Data excerpts:
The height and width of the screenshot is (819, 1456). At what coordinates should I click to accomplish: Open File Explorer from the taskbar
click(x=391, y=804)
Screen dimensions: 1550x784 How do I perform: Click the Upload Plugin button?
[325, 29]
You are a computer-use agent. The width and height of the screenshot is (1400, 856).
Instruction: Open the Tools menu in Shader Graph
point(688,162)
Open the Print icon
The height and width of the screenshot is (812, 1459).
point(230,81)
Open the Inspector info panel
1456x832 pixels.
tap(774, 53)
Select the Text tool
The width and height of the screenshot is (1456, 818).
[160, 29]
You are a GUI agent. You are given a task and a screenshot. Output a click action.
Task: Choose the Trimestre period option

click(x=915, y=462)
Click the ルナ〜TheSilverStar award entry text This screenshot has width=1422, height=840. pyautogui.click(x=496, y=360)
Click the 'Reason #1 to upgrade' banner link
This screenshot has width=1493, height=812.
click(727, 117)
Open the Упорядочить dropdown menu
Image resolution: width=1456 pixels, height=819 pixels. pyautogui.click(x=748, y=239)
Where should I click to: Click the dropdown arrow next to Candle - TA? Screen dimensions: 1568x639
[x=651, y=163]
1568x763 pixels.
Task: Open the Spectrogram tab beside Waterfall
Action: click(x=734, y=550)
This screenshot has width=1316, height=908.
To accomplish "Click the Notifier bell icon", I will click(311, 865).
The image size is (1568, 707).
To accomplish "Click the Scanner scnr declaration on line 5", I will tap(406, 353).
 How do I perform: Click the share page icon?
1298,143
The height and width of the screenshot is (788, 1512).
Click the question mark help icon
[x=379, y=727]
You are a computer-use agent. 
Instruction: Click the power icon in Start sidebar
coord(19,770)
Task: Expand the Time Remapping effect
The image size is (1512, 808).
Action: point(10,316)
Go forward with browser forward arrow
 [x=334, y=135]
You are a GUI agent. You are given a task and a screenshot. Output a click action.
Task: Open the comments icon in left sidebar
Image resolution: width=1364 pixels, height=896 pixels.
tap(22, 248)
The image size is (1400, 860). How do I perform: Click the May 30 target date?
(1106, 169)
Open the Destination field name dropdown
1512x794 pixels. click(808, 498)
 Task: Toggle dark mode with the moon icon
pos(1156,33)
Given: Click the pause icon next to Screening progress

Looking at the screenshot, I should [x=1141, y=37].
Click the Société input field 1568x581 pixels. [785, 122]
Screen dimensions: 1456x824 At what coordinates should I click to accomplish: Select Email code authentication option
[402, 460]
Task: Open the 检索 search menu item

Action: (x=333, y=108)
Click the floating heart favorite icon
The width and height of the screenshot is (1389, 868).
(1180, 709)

* _What is being asked_
Your response should be made up of the lines in the data that contain the word "agent".

* _Output for this exercise_
You are a computer-use agent. The width and height of the screenshot is (1400, 856).
You are a GUI agent. You are given a task and a screenshot. Output a click action.
You are a computer-use agent. 
You are a GUI agent. You are given a task and a screenshot. Output a click action.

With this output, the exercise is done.